• [The problem]:
Make an exact copy of the records, dropping all pictures.

** Data provided follows **

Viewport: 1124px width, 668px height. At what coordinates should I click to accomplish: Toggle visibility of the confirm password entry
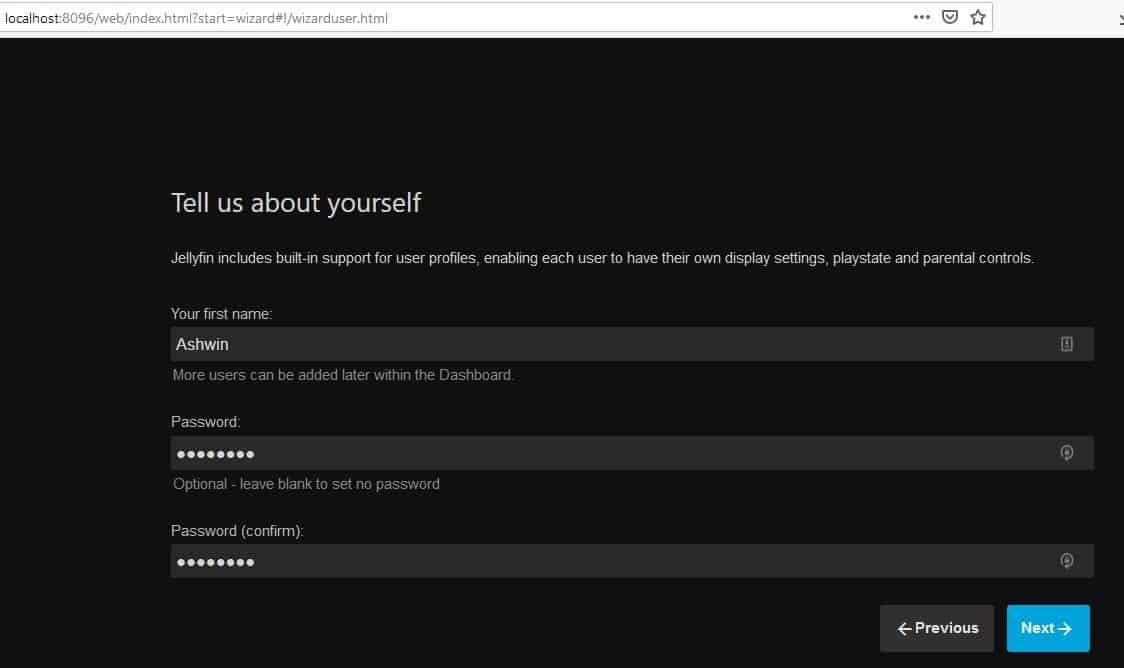1066,560
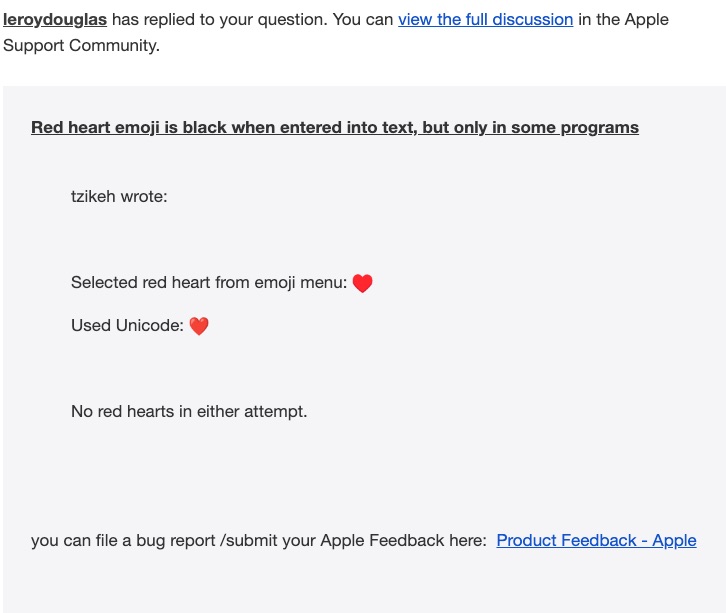
Task: Click the "has replied to your question" text
Action: coord(219,19)
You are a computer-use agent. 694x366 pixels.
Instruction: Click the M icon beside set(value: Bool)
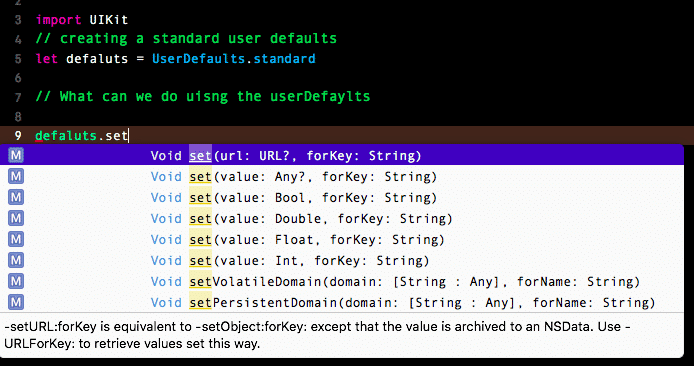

** End of Data provided **

• [Solution]:
Viewport: 1124px width, 668px height. At what coordinates should I click to accomplish: Toggle visibility of the confirm password entry
1066,560
Task: Click the "has replied to your question" text
Action: coord(219,19)
You are a computer-use agent. 694x366 pixels.
Instruction: Click the M icon beside set(value: Bool)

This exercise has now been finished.